Evaluation of Enzastaurin in the Treatment of Persistent or Recurrent Ovarian or Primary Peritoneal Cancer

Phase 2

Completed

Brief Summary: The purpose is to assess the efficacy and toxicity of the study agent, enzastaurin, in participants with recurrent or persistent ovarian cancer.

Recruitment & Eligibility

Inclusion Criteria

Participants must have recurrent or persistent epithelial ovarian or primary peritoneal carcinoma.
All participants must have measurable disease.
Participants must have at least one "target lesion" to be used to assess response on this protocol.
Participants must not be eligible for a higher priority GOG protocol, if one exists.
Participants who have received one prior regimen must have a GOG Performance Status of 0, 1, or 2. Participants who have received two prior regimens must have a GOG Performance Status of 0 or 1.
Any hormonal therapy directed at the malignant tumor must be discontinued at least one week prior to registration. Continuation of hormone replacement therapy is permitted.
Any other prior therapy directed at the malignant tumor, including immunologic agents, must be discontinued at least four weeks prior to registration.
Participants must have had one prior platinum-based chemotherapeutic regimen for management of primary disease containing carboplatin, cisplatin, or another organoplatinum compound.
Participants must NOT have received any non-cytotoxic therapy for management of recurrent or persistent disease.
Participants of child-bearing potential must have a negative serum pregnancy test prior to study entry and be practicing an effective form of contraception (for example, intrauterine device [IUD], birth control pills, or barrier device) during and for 3 months after discontinuation of study treatment.

Exclusion Criteria

Participants with previous enzastaurin treatment.
Participants who have received radiation to more than 25% of marrow-bearing areas
Participants with other invasive malignancies, with the exception of non-melanoma skin cancer, who had (or have) any evidence of other cancer present within the last 5 years or whose previous cancer treatment contraindicates this protocol therapy.
Participants who have received treatment within the last 30 days with a drug that has not received regulatory approval for any indication at the time of study entry.
Participants who are unable to discontinue use of carbamazepine, phenobarbital, and phenytoin (refer to Concomitant Medications for a discussion of enzyme inducing anti-epileptic drugs [EIAEDs]).
Participants who are receiving concurrent administration of any other systemic anticancer therapy except for a biphosphonate if patient has bony metastases.
Participants who have received prior therapy with non-cytotoxic agents (i.e. bevacizumab).
Participants with serious concomitant systemic disorders (for example, active infection or abnormal electrocardiogram (ECG) indicative of cardiac disease) that, in the opinion of the investigator, would compromise the safety of the patient and his/her ability to complete the study.

Arm && Interventions

Group	Intervention	Description
A	enzastaurin	-

Primary Outcome Measures

Name	Time	Method
Progression-free Survival for at Least 6 Months (PFS-6)	Baseline through 6 months	Data presented are the percentage of participants without progressive disease (PD) or death from any cause 6 months after registration. PD was a 25% increase in the sum of products of all measurable lesions (or 2 largest lesions if too numerous) over the smallest sum observed (over baseline if no decrease) or clear worsening of any evaluable disease, or appearance of any new lesion/site, or failure to return for evaluation due to death or deteriorating condition (unless clearly unrelated to this cancer).
Number of Participants With Adverse Events and Severe Adverse Events	Baseline through end of study (Up to 45 months)	Data presented are the number of participants who experienced 1 or more adverse events (AEs) (all causalities and drug-related) and serious AEs (SAEs). A summary of SAEs and other non-serious AEs, regardless of causality is located in the Reported Adverse Events section of this record.

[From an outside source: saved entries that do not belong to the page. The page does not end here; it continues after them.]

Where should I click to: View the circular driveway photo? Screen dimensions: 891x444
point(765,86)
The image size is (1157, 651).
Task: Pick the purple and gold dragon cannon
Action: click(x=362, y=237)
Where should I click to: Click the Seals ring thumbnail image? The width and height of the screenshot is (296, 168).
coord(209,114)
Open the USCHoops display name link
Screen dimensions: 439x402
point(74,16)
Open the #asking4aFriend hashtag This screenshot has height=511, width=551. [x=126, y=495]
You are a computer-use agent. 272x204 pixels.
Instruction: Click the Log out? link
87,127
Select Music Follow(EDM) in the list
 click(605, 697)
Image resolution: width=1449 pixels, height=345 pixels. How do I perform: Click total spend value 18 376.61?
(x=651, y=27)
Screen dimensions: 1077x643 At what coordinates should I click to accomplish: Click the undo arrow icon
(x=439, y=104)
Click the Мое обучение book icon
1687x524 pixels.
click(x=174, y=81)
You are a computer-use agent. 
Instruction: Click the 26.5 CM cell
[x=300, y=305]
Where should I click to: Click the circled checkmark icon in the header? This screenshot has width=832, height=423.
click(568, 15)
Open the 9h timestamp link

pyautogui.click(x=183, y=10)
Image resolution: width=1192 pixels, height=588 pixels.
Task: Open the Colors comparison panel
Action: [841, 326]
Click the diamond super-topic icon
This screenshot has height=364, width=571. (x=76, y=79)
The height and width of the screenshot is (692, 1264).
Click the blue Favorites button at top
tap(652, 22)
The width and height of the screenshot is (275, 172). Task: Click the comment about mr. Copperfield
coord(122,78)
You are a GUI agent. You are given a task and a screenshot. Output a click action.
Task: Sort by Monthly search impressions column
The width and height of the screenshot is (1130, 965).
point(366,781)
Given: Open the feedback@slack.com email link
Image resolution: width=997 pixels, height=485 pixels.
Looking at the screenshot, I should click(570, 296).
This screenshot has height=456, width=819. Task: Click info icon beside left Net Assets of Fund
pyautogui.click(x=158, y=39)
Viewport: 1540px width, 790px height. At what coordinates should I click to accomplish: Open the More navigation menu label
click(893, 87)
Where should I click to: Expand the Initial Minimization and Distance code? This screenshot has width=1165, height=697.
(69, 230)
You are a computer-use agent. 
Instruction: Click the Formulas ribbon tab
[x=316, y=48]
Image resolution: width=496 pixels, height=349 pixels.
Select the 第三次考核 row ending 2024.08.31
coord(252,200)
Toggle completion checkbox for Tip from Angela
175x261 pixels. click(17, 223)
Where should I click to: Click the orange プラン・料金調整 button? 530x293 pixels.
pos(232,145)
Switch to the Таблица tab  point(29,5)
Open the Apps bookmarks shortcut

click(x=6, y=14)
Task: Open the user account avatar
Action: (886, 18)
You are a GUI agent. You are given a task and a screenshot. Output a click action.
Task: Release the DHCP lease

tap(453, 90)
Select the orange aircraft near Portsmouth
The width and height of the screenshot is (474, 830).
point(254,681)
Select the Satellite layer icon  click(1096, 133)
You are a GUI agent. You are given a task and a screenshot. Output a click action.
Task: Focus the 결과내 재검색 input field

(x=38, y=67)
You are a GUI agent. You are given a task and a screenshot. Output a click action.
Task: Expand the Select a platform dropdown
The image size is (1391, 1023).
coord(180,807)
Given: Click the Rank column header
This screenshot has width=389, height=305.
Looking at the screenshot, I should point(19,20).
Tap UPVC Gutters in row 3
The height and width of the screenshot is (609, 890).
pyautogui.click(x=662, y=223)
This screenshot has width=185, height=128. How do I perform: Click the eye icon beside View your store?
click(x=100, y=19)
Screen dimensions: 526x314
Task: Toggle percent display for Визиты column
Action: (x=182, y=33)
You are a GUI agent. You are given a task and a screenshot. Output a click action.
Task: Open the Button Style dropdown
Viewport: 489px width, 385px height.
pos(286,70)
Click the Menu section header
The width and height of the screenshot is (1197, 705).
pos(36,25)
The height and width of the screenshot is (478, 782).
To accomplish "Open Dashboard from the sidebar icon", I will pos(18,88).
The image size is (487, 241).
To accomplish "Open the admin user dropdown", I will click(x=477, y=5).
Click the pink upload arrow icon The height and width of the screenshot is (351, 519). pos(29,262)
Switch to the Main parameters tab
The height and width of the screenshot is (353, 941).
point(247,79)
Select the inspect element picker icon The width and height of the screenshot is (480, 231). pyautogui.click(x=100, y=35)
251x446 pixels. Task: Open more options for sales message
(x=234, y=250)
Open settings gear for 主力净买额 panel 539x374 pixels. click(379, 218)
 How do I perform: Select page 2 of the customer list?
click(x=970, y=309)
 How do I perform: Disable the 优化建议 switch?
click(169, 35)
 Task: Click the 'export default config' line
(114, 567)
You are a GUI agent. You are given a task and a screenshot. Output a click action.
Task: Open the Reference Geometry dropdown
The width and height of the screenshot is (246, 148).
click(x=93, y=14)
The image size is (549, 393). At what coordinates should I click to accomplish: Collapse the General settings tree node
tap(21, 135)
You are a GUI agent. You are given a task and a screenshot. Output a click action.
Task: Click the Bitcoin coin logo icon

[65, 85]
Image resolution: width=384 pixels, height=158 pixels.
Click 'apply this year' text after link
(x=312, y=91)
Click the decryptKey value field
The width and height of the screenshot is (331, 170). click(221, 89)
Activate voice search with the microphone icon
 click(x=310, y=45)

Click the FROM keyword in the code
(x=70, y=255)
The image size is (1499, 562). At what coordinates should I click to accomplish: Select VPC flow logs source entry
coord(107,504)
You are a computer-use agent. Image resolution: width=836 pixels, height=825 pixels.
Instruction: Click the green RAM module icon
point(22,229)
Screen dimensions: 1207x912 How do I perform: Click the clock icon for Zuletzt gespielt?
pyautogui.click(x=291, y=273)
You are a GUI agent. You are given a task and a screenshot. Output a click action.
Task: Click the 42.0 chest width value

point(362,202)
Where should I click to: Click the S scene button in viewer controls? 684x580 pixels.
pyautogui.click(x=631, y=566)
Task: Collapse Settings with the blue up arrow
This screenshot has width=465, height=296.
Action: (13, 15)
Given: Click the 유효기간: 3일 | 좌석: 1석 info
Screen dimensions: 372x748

Secondary Outcome Measures

Name	Time	Method
Overall Survival	Baseline through end of study (Up to 45 months)	Overall survival (OS) time is defined as the time from the date of diagnosis to the date of death from any cause. For participants who are still alive at the time of analysis, survival time will be censored at the last contact date.
Duration of Progression-Free Survival	Baseline to disease progression (Up to 38 months)	PFS is defined as the rate of PFS from the date of diagnosis to the first date of objectively determined progressive disease (based on radiological assessment) or death from any cause. It is assumed that PFS follows an exponential distribution.
Prognostic Factors: Platinum Sensitivity	Baseline	Participants who had disease progression within 6 months of ending their last regimen of platinum therapy were considered platinum resistant. Participants who had disease progression between 6 and 12 months of ending their last platinum regimen were considered platinum sensitive. Participants who had disease progression beyond 12 months of ending their last platinum regimen were also considered platinum sensitive.
Prognostic Factors: Performance Status	Baseline	Performance Status 0 = Fully active, able to carry on all pre-disease performance without restriction Performance Status 1 = Restricted in physically strenuous activity but ambulatory and able to carry out work of light or sedentary nature, e.g., light housework, office work.